■ **TASK TO CARRY OUT**
Output every record exactly, apart from its images.

%%

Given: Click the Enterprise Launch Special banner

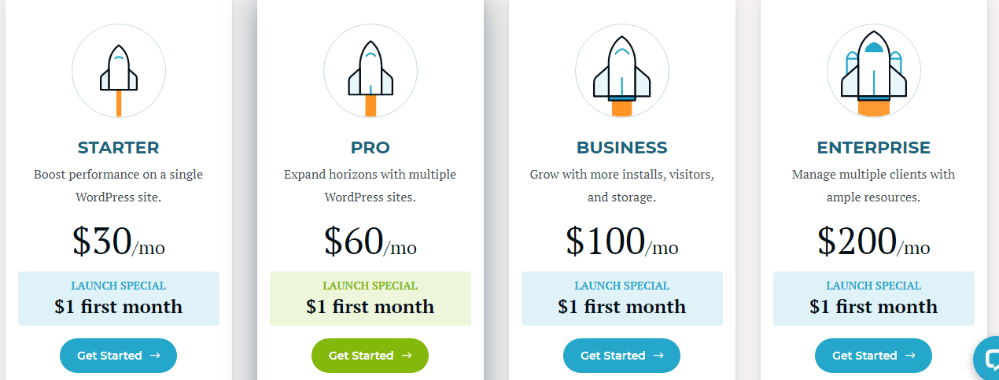Looking at the screenshot, I should (x=874, y=298).
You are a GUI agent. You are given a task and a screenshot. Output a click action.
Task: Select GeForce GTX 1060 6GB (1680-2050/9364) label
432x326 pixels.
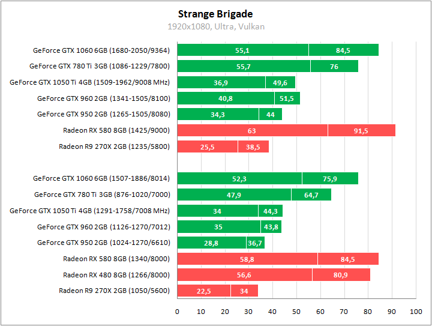101,50
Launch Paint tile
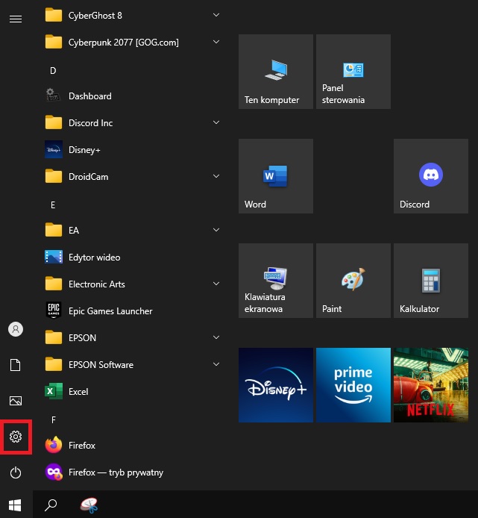 click(x=353, y=281)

%%

■ **ANSWER TO THIS PROBLEM**
Given: Click the Enterprise Launch Special banner

Looking at the screenshot, I should (x=874, y=298).
You are a GUI agent. You are given a task and a screenshot. Output a click action.
Task: Select GeForce GTX 1060 6GB (1680-2050/9364) label
432x326 pixels.
101,50
Launch Paint tile
 click(x=353, y=281)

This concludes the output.